(Entries for locating words and elements)
+===+
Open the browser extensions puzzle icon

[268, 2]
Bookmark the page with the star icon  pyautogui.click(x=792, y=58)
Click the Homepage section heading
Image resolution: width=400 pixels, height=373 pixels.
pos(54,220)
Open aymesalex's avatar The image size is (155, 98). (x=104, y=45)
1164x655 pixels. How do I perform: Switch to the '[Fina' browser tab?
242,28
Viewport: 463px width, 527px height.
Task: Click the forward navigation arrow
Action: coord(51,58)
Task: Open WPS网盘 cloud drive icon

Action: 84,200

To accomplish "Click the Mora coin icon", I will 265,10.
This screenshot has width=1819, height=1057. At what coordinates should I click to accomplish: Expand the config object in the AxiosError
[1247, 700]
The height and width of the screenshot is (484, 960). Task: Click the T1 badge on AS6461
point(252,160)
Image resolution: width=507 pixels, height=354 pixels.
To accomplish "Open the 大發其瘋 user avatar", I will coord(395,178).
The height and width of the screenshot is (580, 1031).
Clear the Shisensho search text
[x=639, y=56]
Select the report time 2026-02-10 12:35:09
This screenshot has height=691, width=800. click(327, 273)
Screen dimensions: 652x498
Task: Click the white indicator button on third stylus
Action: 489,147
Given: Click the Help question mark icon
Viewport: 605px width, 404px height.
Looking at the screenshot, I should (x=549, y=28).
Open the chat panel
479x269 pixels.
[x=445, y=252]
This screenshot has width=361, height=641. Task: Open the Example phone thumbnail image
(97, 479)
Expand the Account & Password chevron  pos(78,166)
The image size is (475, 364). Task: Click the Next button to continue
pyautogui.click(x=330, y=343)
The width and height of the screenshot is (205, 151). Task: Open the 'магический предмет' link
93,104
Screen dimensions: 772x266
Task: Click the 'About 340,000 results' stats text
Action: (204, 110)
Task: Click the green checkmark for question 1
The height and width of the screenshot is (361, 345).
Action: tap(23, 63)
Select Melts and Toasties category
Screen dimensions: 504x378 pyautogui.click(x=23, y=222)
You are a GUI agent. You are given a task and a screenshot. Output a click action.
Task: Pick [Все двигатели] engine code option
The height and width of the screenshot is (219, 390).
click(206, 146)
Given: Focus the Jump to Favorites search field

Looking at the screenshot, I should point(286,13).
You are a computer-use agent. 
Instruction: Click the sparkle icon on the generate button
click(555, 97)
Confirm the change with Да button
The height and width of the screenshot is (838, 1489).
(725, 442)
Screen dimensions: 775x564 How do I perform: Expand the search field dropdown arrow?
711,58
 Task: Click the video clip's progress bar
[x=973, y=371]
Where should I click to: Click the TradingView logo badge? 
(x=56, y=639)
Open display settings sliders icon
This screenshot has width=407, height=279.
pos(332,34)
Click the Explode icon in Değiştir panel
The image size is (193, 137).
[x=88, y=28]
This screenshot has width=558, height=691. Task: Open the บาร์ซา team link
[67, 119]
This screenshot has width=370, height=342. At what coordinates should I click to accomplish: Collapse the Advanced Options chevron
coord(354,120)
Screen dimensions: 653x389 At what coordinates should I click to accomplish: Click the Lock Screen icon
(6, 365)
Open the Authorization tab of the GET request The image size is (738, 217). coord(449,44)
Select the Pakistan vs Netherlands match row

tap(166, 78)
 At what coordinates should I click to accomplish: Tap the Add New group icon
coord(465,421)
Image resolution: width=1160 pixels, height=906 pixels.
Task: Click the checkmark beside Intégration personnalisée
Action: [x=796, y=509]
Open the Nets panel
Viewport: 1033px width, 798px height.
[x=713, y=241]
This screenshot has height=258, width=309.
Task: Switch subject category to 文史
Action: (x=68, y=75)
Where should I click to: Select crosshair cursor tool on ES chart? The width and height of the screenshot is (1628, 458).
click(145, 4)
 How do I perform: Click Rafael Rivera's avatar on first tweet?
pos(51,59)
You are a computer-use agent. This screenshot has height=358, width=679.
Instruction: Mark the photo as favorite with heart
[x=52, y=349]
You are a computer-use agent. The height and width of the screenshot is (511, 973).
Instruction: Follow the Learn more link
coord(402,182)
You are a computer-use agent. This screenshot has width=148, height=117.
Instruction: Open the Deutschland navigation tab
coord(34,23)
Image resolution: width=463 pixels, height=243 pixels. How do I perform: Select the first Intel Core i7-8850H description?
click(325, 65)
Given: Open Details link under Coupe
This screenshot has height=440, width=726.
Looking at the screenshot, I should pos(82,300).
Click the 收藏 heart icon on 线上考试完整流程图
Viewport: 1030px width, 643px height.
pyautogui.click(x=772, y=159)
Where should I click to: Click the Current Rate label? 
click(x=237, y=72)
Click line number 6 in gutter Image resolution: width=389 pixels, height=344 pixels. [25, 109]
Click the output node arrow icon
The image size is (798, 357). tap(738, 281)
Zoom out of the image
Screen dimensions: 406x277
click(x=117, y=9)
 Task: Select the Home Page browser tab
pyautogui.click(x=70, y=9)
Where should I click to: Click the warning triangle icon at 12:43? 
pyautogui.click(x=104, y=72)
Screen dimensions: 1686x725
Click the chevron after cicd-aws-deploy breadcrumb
+===+
*Goal*:
Reproduce the entries verbatim, from their beginning through the line containing "click(206, 146)", with both ends included.

*Full response*:
Open the browser extensions puzzle icon

[268, 2]
Bookmark the page with the star icon  pyautogui.click(x=792, y=58)
Click the Homepage section heading
Image resolution: width=400 pixels, height=373 pixels.
pos(54,220)
Open aymesalex's avatar The image size is (155, 98). (x=104, y=45)
1164x655 pixels. How do I perform: Switch to the '[Fina' browser tab?
242,28
Viewport: 463px width, 527px height.
Task: Click the forward navigation arrow
Action: coord(51,58)
Task: Open WPS网盘 cloud drive icon

Action: 84,200

To accomplish "Click the Mora coin icon", I will 265,10.
This screenshot has width=1819, height=1057. At what coordinates should I click to accomplish: Expand the config object in the AxiosError
[1247, 700]
The height and width of the screenshot is (484, 960). Task: Click the T1 badge on AS6461
point(252,160)
Image resolution: width=507 pixels, height=354 pixels.
To accomplish "Open the 大發其瘋 user avatar", I will coord(395,178).
The height and width of the screenshot is (580, 1031).
Clear the Shisensho search text
[x=639, y=56]
Select the report time 2026-02-10 12:35:09
This screenshot has height=691, width=800. click(327, 273)
Screen dimensions: 652x498
Task: Click the white indicator button on third stylus
Action: 489,147
Given: Click the Help question mark icon
Viewport: 605px width, 404px height.
Looking at the screenshot, I should (x=549, y=28).
Open the chat panel
479x269 pixels.
[x=445, y=252]
This screenshot has width=361, height=641. Task: Open the Example phone thumbnail image
(97, 479)
Expand the Account & Password chevron  pos(78,166)
The image size is (475, 364). Task: Click the Next button to continue
pyautogui.click(x=330, y=343)
The width and height of the screenshot is (205, 151). Task: Open the 'магический предмет' link
93,104
Screen dimensions: 772x266
Task: Click the 'About 340,000 results' stats text
Action: (204, 110)
Task: Click the green checkmark for question 1
The height and width of the screenshot is (361, 345).
Action: tap(23, 63)
Select Melts and Toasties category
Screen dimensions: 504x378 pyautogui.click(x=23, y=222)
You are a GUI agent. You are given a task and a screenshot. Output a click action.
Task: Pick [Все двигатели] engine code option
The height and width of the screenshot is (219, 390).
click(206, 146)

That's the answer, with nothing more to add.